INPUT FOR THIS TASK.
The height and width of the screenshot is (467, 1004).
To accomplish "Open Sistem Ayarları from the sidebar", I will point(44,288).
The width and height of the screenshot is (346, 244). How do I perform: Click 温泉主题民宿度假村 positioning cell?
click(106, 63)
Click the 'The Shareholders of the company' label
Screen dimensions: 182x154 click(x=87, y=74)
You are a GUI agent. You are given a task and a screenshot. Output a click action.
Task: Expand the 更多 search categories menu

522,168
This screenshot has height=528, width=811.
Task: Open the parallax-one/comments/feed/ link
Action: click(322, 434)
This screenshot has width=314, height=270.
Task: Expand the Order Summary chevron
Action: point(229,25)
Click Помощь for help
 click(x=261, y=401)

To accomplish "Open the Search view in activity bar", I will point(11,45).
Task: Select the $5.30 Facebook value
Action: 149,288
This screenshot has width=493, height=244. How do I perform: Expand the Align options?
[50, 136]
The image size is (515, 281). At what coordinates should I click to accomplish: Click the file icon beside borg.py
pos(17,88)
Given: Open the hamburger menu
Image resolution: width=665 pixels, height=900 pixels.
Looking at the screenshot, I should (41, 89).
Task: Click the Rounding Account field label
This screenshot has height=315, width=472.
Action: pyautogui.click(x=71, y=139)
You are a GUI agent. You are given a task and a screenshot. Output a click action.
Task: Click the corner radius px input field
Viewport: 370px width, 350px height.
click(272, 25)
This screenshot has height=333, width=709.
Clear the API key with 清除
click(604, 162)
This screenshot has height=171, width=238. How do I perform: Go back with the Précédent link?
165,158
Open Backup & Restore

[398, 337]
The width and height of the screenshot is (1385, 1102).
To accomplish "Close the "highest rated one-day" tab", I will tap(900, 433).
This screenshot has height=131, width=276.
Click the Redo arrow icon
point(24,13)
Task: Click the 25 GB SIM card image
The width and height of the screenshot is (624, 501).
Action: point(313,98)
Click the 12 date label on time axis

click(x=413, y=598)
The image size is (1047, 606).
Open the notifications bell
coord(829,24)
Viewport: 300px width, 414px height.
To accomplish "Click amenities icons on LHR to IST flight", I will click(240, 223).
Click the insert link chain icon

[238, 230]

THE REQUEST. Could you rewrite the material from its very first line through the line containing "Screen dimensions: 182x154 click(x=87, y=74)", replacing "screenshot" with "image" and leaving everything else unchanged?

ANSWER.
The height and width of the image is (467, 1004).
To accomplish "Open Sistem Ayarları from the sidebar", I will point(44,288).
The width and height of the image is (346, 244). How do I perform: Click 温泉主题民宿度假村 positioning cell?
click(106, 63)
Click the 'The Shareholders of the company' label
Screen dimensions: 182x154 click(x=87, y=74)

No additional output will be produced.